**TU OBJETIVO**
Reproduce literalmente el pasaje de la carta que aparece más abajo, entre "Quiero titular estas" y "vez no me importa.", ambos incluidos.

**FRAGMENTO DEL TEXTO**

Carta de un Provinciando del Mundo
Por Valmore Muñoz Arteaga
Escribo estas líneas no
con ánimos o intereses estéticos. Las escribo con solo una intención: expresar
lo que pienso-siento en este momento. No puedo decir que marco distancias de
filósofos o poetas porque, al final, ellos terminan formando parte del ADN de
las ideas, incluso, aunque uno nunca los haya leído. Me gustaría mencionar el
origen, la fuente de estas líneas, de dónde vienen, pero como tampoco sé hacia
dónde van, supongo que estamos a mano.
Quiero titular estas
líneas Carta de un Provinciano en el
Mundo. Así tituló Hesnor Rivera, amigo y magnífico poeta venezolano, las
colaboraciones que durante su permanencia en París y Colonia, envió al Diario
Panorama como una especie de corresponsal alucinado. Además, porque, según la
etimología, un provinciano se refiere a aquel que es perteneciente o procedente de un lugar fuera de la capital.
Escribo como provinciano
perteneciente a otro mundo y es que, algunas veces, me siento ajeno a mi tiempo
y espacio. No sé si esto es bueno. No sé si esto es malo, muchos menos si
resulta muy brillante o escaso de toda lucidez. No lo sé y, para ser más
honesto, no me importa. Esta vez no me importa.
Hace algunos años,
catorce aproximadamente, generé una situación absurda e innecesaria en mi
familia. Vivíamos como sociedad uno de esos momentos políticamente álgidos,
exacerbados, inútiles porque, al final, no conducen a ninguna parte. Alguien de
mi familia estaba siendo entrevistado. La entrevista era sobre cuestiones
político-partidistas, que no de Política, hay una diferencia significativa que,
supongo, no hay qué explicar. Hizo un comentario desafortunado y alejado de la
verdad, pero que yo, arrastrado por la virulencia de aquellos momentos, exageré
olímpicamente. Sin atender a ninguna consideración, ni a lo que dicta la
prudencia, ni la sensatez, me lancé a escribir una perorata de insultos, eso
sí, exquisitamente expuestos, haciendo gala de cinismo e ironía brutal.

**LÍNEAS PROPORCIONADAS**
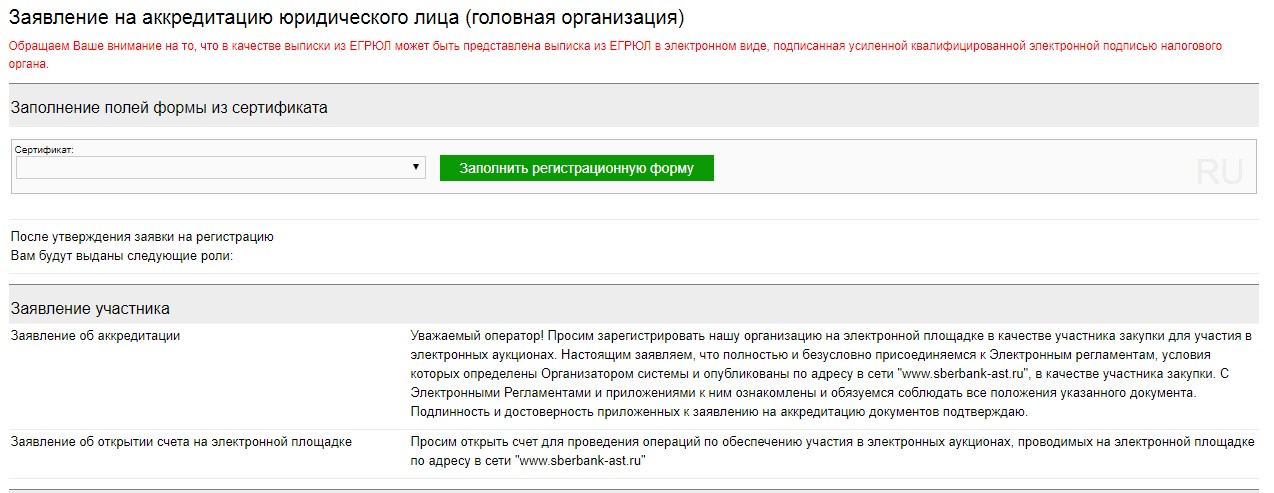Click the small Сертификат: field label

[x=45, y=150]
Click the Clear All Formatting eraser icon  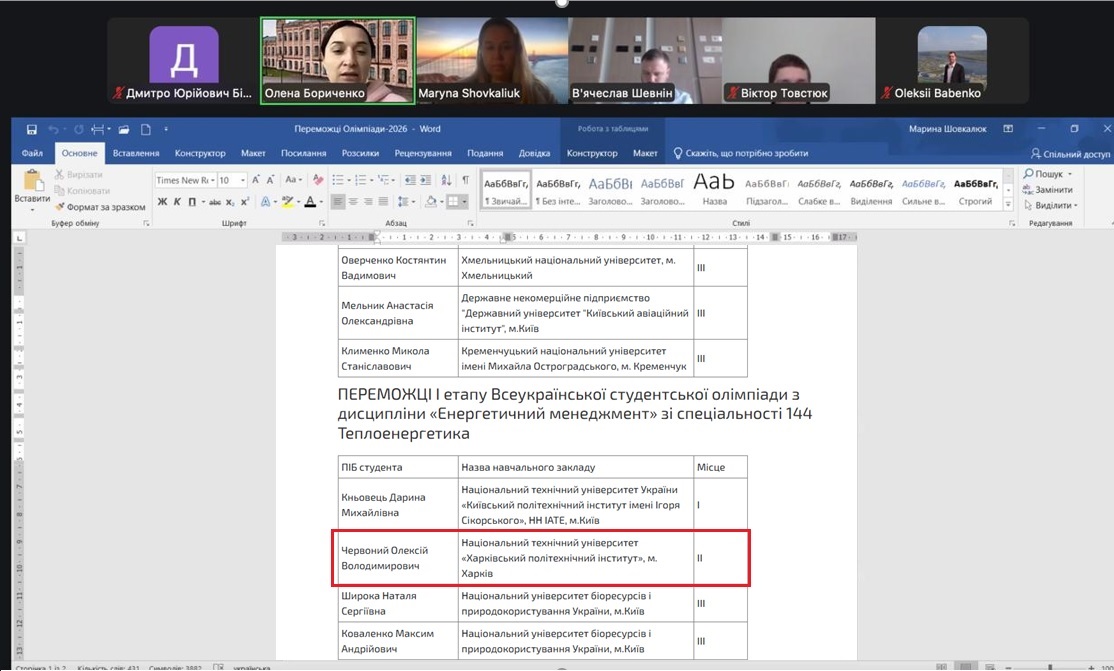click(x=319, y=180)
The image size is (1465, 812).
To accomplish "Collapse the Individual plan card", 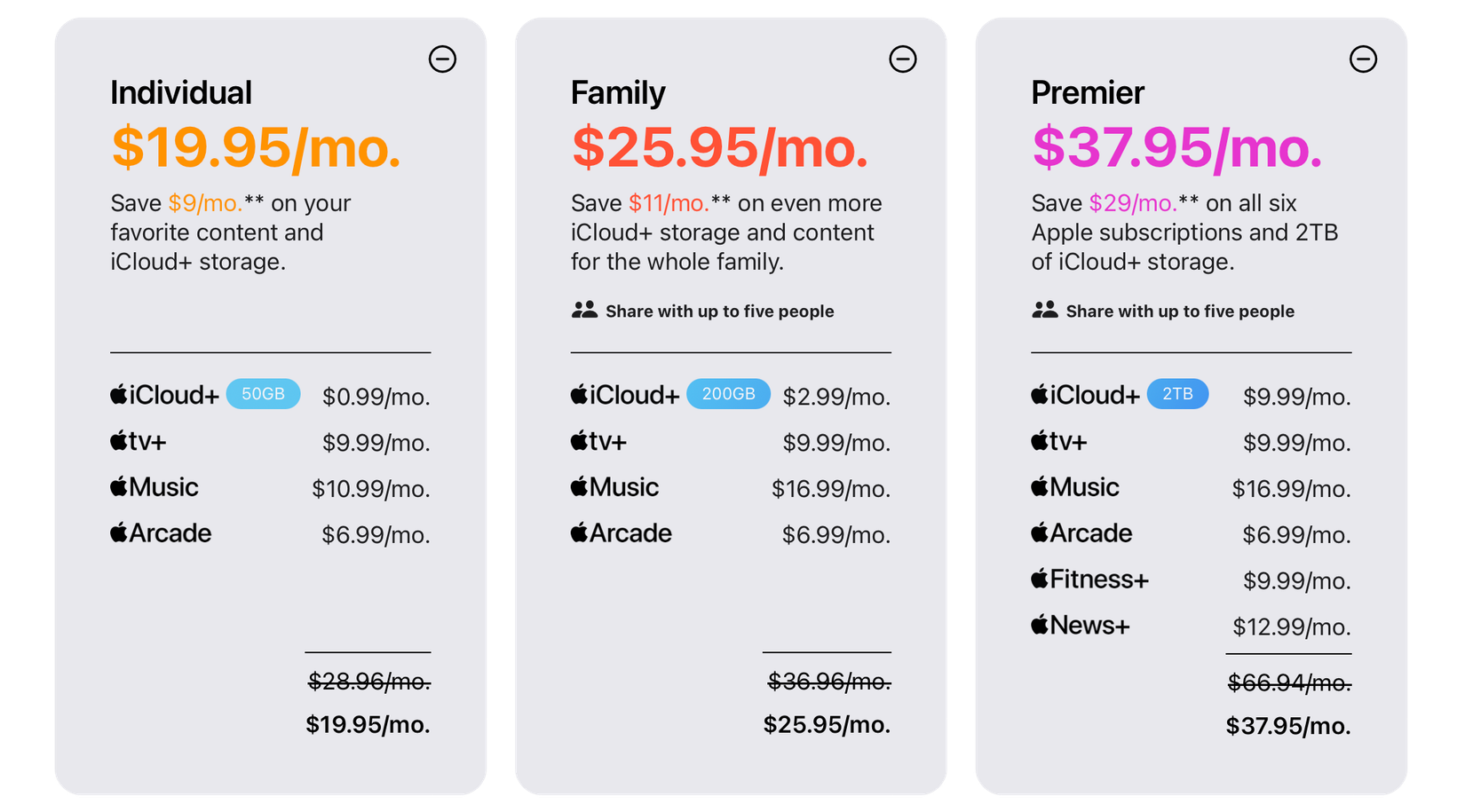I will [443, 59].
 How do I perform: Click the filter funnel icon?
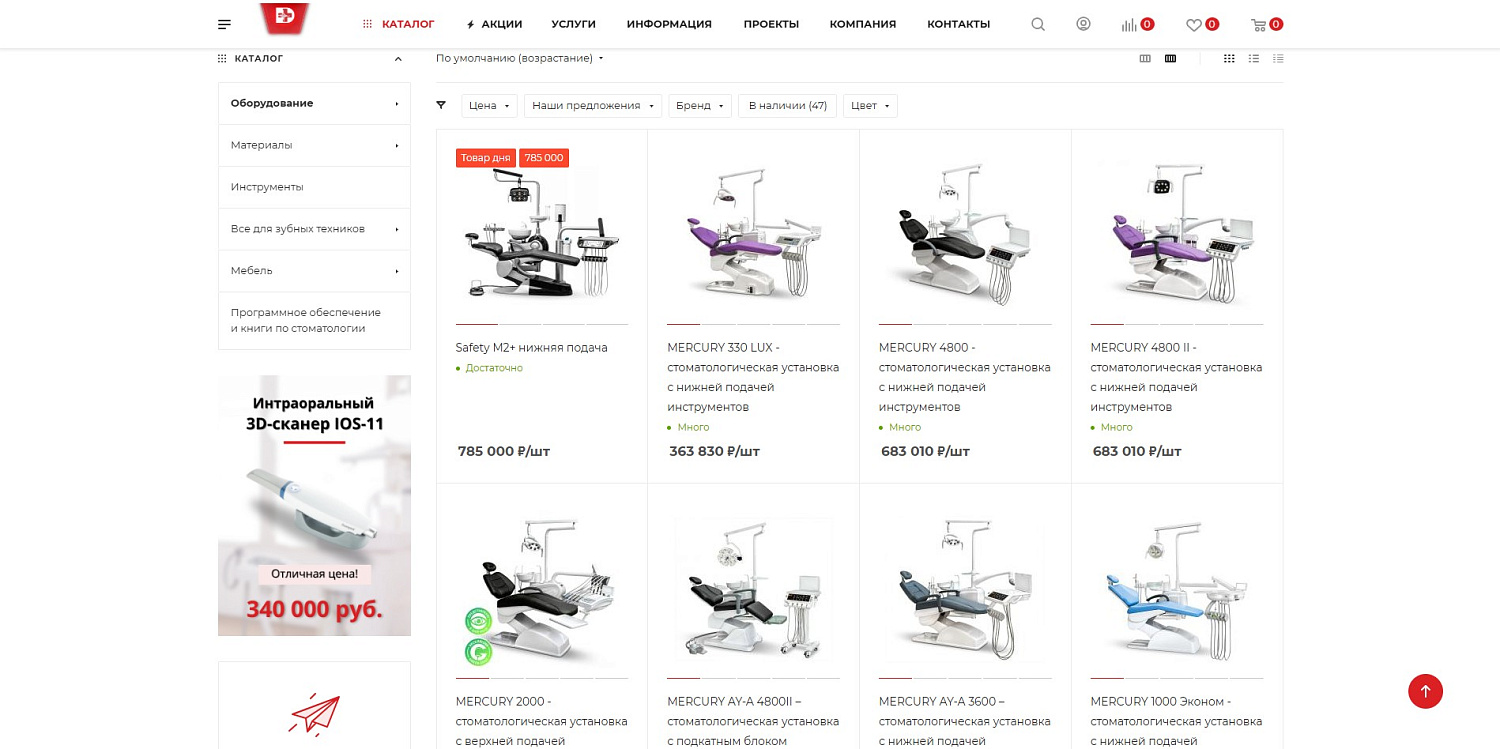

**SOLUCIÓN DE LA TAREA**
Quiero titular estas
líneas Carta de un Provinciano en el
Mundo. Así tituló Hesnor Rivera, amigo y magnífico poeta venezolano, las
colaboraciones que durante su permanencia en París y Colonia, envió al Diario
Panorama como una especie de corresponsal alucinado. Además, porque, según la
etimología, un provinciano se refiere a aquel que es perteneciente o procedente de un lugar fuera de la capital.
Escribo como provinciano
perteneciente a otro mundo y es que, algunas veces, me siento ajeno a mi tiempo
y espacio. No sé si esto es bueno. No sé si esto es malo, muchos menos si
resulta muy brillante o escaso de toda lucidez. No lo sé y, para ser más
honesto, no me importa. Esta vez no me importa.